Bir savaştır ki, Çanakkale içindeki her şey ağlar. Şehit olan sevinçten, gazi olan teessürden ağlar. İmkân zalim elde olduğuna, mavzer Mehmed'imin elinde patlamadığına ağlar. Düşmanın habis ayağıyla kirletildim der, Seddü'l-bahir ağlar; boğdum hepsini birer birer der, Boğaz ağlar. Hepsinin üstüne: "Çanakkale geçilmez! Hani Çanakkale geçilmezdi." der, toprağıyla dövünür, Çanakkale ağlar.    

Ağla Çanakkale! Yıllarca döktüğün hicranlı yaşlara bedel bir daha ağla Çanakkale. Karaya oturmuş gemiye gözyaşlarıyla yeniden rota tutturanlara ağla. Bir anlamsız tutkunun izinde diyar diyar dolaşan ruhların yeniden formunu yakalamasına ağla. Bir ideal uğruna Anadolu'ya gelip ölenlere mukabil, Anadolu'dan dünyanın dört bir tarafına giden ve ancak bir ideal uğruna yaşayan gençlerine ağla. Ağla sevinç gözyaşlarıyla ve kanatlan! Müjdeler götür toprağından Hakk'a uçanlara. Kanınız boşa akmadı de! Bir nesil filizleniyor, kanınızı akıttığınız yerlerde de. Dilin sussun, hatıraların konuşsun Çanakkale!

Savaşlardaki kızıl hatıralarını okşayıp sevinç gözyaşları dökerken şehitler, sen de onlarla beraber bulut bulut ol. Yağmur yağmur in filizlenen altın neslin üzerine. Koca Seyit'in kudreti ol, Mülazım Mehmet Selim'in cesareti; Yahya Çavuş'un yüreği, Kınalı Murat'ın teslimiyeti... Yürü damarlarına, şahlansın her biri, aksın kıtalara, coğrafyalarda baştan başa bahar, sarsın her yeri.    

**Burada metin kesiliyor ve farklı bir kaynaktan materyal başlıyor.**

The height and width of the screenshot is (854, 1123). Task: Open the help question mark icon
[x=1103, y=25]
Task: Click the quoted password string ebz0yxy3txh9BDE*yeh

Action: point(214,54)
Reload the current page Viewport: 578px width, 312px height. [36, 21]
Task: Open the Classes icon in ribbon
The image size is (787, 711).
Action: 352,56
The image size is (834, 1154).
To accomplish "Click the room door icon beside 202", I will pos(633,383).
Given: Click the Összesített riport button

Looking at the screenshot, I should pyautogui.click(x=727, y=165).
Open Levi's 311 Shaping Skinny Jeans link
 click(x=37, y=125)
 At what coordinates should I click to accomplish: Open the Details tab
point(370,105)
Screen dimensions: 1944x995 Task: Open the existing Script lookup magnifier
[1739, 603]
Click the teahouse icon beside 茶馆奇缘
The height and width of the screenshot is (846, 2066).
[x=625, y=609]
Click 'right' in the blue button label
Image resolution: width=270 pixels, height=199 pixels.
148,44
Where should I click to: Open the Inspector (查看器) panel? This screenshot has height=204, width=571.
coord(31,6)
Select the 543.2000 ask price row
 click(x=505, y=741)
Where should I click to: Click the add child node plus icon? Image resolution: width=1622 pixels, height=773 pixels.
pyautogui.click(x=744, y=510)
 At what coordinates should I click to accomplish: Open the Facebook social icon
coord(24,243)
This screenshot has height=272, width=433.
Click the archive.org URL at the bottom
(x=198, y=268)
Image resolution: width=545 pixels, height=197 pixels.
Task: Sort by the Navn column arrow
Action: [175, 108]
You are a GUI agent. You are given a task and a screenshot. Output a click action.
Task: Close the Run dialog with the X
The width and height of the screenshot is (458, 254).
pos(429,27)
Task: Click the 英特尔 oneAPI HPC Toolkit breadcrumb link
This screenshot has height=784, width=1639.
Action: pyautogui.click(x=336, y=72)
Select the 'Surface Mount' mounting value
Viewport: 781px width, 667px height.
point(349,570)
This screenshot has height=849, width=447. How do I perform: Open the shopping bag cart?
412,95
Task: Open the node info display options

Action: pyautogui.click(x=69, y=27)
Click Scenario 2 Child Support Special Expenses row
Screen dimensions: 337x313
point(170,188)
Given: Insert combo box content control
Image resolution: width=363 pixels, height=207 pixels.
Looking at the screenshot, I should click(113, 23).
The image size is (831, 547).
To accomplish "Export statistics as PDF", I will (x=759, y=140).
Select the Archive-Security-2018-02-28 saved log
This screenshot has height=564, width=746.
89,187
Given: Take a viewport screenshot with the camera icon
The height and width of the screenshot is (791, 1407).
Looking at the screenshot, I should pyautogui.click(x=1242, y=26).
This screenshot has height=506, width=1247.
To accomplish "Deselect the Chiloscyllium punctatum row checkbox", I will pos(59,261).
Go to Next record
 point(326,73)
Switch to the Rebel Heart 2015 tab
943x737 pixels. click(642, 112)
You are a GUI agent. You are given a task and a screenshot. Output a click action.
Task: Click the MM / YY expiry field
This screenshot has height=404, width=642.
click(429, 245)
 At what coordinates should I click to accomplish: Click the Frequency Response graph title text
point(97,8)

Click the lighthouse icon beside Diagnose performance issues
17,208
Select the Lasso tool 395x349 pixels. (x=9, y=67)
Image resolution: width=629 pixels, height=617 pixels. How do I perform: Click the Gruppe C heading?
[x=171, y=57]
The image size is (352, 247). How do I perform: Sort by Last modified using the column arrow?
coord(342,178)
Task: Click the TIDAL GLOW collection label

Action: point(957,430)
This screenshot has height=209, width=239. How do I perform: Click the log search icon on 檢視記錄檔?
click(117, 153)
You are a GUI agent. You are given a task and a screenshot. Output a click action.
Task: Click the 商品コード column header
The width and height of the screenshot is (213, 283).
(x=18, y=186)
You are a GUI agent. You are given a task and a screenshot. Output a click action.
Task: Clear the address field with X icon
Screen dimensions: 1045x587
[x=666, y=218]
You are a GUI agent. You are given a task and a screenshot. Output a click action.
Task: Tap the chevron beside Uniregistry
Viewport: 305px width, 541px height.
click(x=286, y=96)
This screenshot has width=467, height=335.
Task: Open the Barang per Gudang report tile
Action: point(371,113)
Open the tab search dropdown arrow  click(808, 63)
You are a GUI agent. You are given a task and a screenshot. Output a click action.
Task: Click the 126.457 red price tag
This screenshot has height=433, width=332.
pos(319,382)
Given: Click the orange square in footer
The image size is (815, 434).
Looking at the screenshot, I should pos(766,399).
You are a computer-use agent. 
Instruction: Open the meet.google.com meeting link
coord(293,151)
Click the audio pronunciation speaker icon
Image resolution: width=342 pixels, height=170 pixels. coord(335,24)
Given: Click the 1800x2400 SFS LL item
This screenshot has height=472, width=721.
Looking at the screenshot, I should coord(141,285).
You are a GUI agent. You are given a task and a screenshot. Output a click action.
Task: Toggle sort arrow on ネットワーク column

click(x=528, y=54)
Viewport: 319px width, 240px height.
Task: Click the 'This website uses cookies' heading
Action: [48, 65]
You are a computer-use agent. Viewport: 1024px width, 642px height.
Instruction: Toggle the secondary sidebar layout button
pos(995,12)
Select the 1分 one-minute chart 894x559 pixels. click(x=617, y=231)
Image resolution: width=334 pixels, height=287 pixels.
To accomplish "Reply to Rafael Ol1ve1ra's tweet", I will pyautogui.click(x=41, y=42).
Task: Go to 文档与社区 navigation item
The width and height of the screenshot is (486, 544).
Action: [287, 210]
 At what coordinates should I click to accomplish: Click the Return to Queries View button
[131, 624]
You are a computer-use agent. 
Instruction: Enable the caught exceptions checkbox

Şimdi bir kez daha ağla. Feryatların duyulmamış cinsten olsun. Muradı senin için yaşamak ve sende ölmek olanlarla, arana okyanusların girmesine ağla. Şimdi bir kez daha ağla Çanakkale! Ama aczden değil, yalnızca bir Mekke mahzuniyetiyle olsun. Ağla bir ulu divanda, ki gözyaşların Asayı Musa gibi yarsın okyanusları, yol olsun. Ve dönsün gurbet mahkumları, vatanın gerçek evlâtları. Dönsün! Şehitler aşkına bir kez daha ağla, feryadın tutuştursun bütün denizleri, okyanuslar buhar olsun. Gerçek sahiplerinle arandaki engeller kahrolsun, duman olsun, yok olsun.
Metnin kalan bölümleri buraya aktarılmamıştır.